CodeRankLLM is a 7B LLM fine-tuned for listwise code-reranking. When combined with performant code retrievers like CodeRankEmbed, it significantly enhances the quality of retrieved results for various code retrieval tasks.

We release the scripts to evaluate our model's performance here.

Training

Our code reranker is based on LLM-based listwise reranking, which has gained prominence for the ability to score multiple passages simultaneously.
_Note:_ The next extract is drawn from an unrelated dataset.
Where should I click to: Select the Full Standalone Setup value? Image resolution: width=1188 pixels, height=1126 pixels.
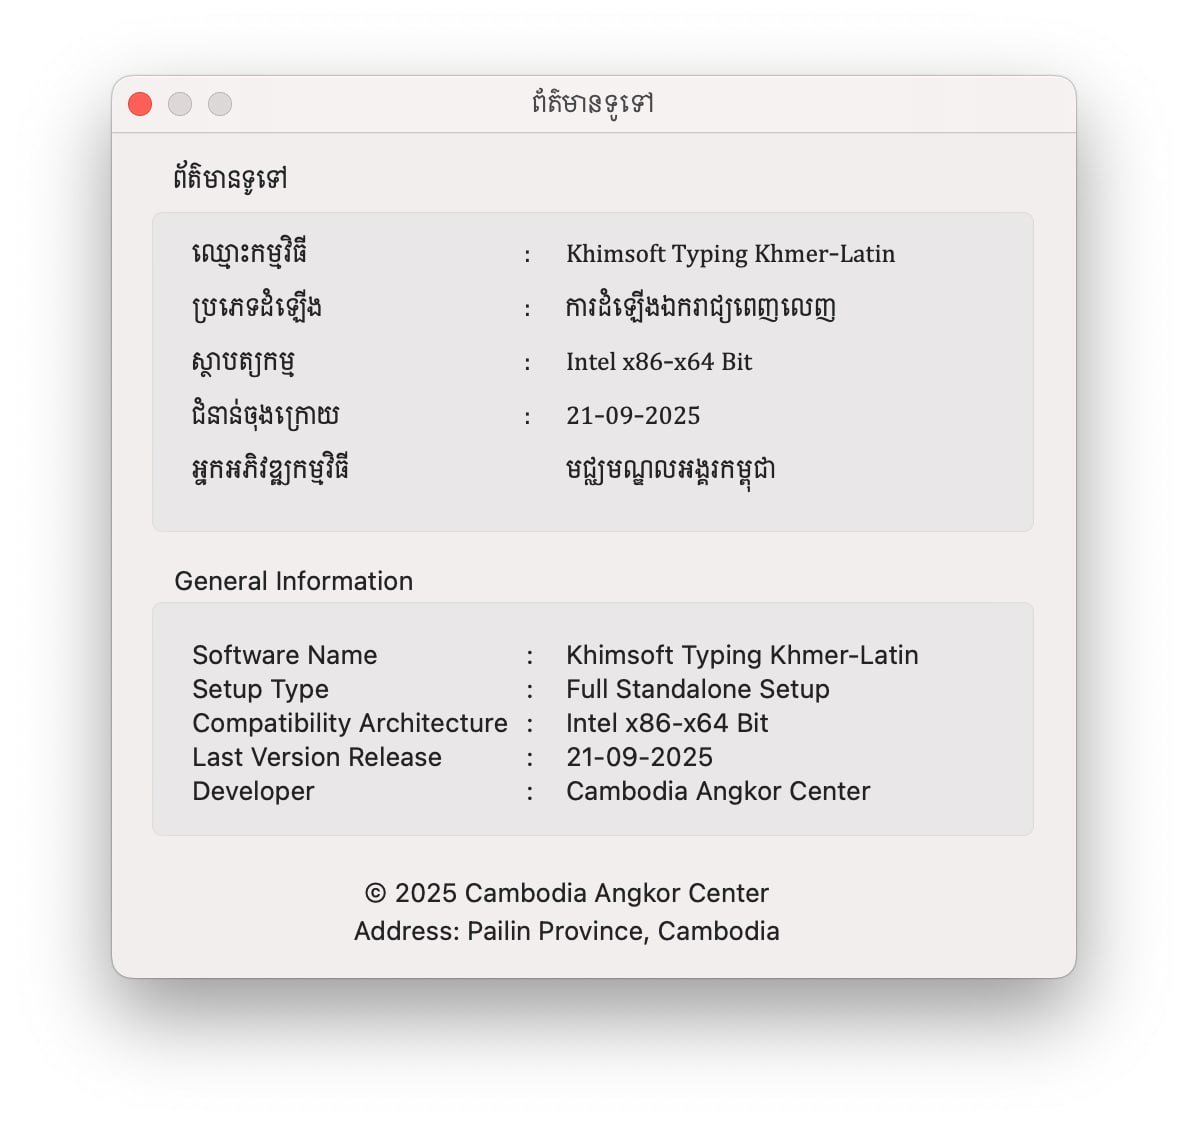click(697, 689)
Training data for listwise reranking was generated by selecting 50,000 <query, positive, negatives> tuples from our high-quality dataset CoRNStack, filtered to ensure higher similarity scores and better ranks for the positives. Since CoRNStack doesn't contain the ranked ordering data required for training listwise rerankers, we leverage Qwen-2.5-32B-Instruct LLM provided ranked orderings for each example to serve as ranking supervision. We initialize our reranker with Qwen2.5-Coder-7B-Instruct and fine-tune using a language modeling objective that minimizes the prediction error of the next token in the sequence.